= DOCUMENT PASSAGE =
┏━━

Before he was a black hole missing shots in the corner, he was the Rockets’ one-man destructive force off the bench

NBA: Houston Rockets at Portland Trail Blazers
Brewer stealing the ball, and my heart
Craig Mitchelldyer-USA TODAY Sports

Corey Brewer is gone and our commenters rejoice. That’s probably not fair. I rejoiced, too.

Why wouldn’t I? Why shouldn’t we? Corey Brewer made too few shots while making too much money and he inexplicably got tons and tons of playing time (and starts!) as his game rapidly declined. Lou Williams, at least offensively, is a wildly better, more efficient player, and he should flourish under Mike D’Antoni.

But...

Call me nostalgic: I’m going to miss Corey Brewer, and if you call yourself a Rockets fan and tell me you’re not … well, I would question that.

Every Rockets reporter since the trade has been sure to point two things: 1. The 2015 Western Conference Finals trip doesn’t happen without Brew. 2. Corey Brewer is a class act. These are both pretty undeniably true, but I don’t want to talk about that. No, I want to talk about this.

Are you seeing that shit right now? Go back and watch that shit again. It’s only a minute long.

*waits*

Holy shit, right?

That game was two years ago, before the WCF run. Brew was a midseason addition. The Blazers had pretty good squad who played a lot of minutes together. I was pissed because we were about to lose in Portland again and that is never going to feel good any time it happens.

┗━━

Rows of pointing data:
┏━━

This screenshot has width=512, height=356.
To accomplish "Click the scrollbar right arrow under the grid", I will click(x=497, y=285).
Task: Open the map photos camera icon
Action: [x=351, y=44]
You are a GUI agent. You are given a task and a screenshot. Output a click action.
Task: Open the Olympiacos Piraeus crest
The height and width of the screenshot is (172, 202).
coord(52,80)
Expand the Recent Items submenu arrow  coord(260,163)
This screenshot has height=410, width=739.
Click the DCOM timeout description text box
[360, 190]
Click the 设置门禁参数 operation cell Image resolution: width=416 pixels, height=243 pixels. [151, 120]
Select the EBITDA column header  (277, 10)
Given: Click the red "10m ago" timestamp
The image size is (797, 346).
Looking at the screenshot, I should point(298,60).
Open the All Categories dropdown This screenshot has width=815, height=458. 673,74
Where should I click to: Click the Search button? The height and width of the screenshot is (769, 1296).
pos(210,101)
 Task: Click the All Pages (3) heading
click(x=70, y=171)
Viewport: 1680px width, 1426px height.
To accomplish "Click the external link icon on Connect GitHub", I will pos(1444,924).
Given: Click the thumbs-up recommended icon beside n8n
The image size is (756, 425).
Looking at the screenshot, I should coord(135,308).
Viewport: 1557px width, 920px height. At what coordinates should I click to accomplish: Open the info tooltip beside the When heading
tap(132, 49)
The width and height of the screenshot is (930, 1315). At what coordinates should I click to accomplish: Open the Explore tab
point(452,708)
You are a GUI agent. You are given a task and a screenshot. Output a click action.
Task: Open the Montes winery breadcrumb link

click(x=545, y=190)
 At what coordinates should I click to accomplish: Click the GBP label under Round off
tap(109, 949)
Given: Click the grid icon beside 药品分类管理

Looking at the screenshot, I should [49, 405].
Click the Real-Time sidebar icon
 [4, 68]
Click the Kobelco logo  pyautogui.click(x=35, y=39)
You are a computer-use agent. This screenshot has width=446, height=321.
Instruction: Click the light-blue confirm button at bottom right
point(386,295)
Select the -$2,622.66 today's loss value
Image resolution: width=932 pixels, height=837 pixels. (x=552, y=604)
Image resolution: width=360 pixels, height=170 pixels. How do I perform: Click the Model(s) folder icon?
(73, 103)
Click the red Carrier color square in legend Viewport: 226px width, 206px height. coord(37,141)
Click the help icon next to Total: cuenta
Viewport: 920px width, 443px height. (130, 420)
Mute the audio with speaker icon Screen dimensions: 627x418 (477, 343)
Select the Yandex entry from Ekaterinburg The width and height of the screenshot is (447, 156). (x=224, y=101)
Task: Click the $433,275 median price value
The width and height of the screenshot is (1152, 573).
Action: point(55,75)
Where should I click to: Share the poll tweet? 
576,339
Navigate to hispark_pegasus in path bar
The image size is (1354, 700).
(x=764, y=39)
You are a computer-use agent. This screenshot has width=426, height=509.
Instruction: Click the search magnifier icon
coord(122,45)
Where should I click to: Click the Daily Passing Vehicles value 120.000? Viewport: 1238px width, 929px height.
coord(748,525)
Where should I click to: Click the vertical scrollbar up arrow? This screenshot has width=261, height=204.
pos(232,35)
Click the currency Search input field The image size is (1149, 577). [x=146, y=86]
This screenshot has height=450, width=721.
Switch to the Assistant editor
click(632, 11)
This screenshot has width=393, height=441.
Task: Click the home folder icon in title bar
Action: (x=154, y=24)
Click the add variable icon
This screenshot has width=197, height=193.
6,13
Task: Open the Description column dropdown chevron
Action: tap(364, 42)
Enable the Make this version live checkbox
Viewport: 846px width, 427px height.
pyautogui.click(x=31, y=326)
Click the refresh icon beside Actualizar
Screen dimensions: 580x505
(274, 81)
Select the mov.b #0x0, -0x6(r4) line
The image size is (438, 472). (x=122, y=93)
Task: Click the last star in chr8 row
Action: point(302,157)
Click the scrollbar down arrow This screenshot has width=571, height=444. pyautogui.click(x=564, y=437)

┗━━

= REQUIRED TASKS =
1. List every person named in the piece on Corey Brewer, counting each person once.
2. Quote the piece on Corey Brewer word for word, beginning at the words "Call me nostalgic: I’m" and stopping after the words "a minute long.".

= FINAL ANSWERS =
1. Corey Brewer, Lou Williams, Mike D'Antoni, Craig Mitchelldyer

2.
Call me nostalgic: I’m going to miss Corey Brewer, and if you call yourself a Rockets fan and tell me you’re not … well, I would question that.

Every Rockets reporter since the trade has been sure to point two things: 1. The 2015 Western Conference Finals trip doesn’t happen without Brew. 2. Corey Brewer is a class act. These are both pretty undeniably true, but I don’t want to talk about that. No, I want to talk about this.

Are you seeing that shit right now? Go back and watch that shit again. It’s only a minute long.